Why are energy prices rising for customers on eco tariffs, if their energy comes from renewables? Martin Brimacombe
This is because eco providers are still affected by wholesale prices which are driving bill rises.
These providers try to buy in advance from renewable sources, and invest in schemes for renewable generation.
But ultimately, at present, they have to source electricity from the National Grid - some of which is generated from gas.
As a result, they are not immune to the situation in the wider market, and prices charged by renewable generators have been going up too.
If all this is being caused by the increase in wholesale gas prices, why is the cost of electricity going through the roof as well? Peter
That is a question lots of people are asking.

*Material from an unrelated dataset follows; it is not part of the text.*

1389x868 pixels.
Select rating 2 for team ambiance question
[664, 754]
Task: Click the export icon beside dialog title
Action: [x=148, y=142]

The basic answer is that the UK is heavily reliant on gas to produce electricity. Gas generates about a third of the country's electricity.
So when gas is in high demand, and scarce - as has been the case for some months - then that affects the price of electricity too.
Will people who don't pay council tax (such as students and those on benefits) receive anything? Ben Gardner
Chancellor Rishi Sunak has said that households in England in council tax bands A to D will receive a £150 rebate in April.
As well as this, councils in England will receive a share of £144m from the Treasury.
They can use that money to help people who they regard as vulnerable or on low incomes, but who either do not pay council tax or who live in band E to H properties.
There is also money going to the rest of the UK in order to match these rebates in England.
Do we know how the instalments will be spread out for paying back the £200 rebate? Lulu
Rishi Sunak announced a repayable £200 discount on bills for homes in England, Wales and Scotland from October.
The exact mechanics of how this will be knocked off the bills, and repaid over the subsequent five years, have yet to be explained in detail.
However, you are expected to have to pay instalments of £40 in each of the five years from April 2023 through your bill. This indicates there is no interest to be paid.
What help will there be for people on pre-payment meters? Karl Lovelight
The support announced by the chancellor on Thursday covers people who use pre-payment meters too.
The process of giving you the temporary discount on bills is a little more complex - the details are still to be ironed out.
In all likelihood, anyone on a newer "smart" pre-payment meter will get the funds transferred automatically.
About two million people are on old-style pre-payment meters. They will probably need to redeem a voucher.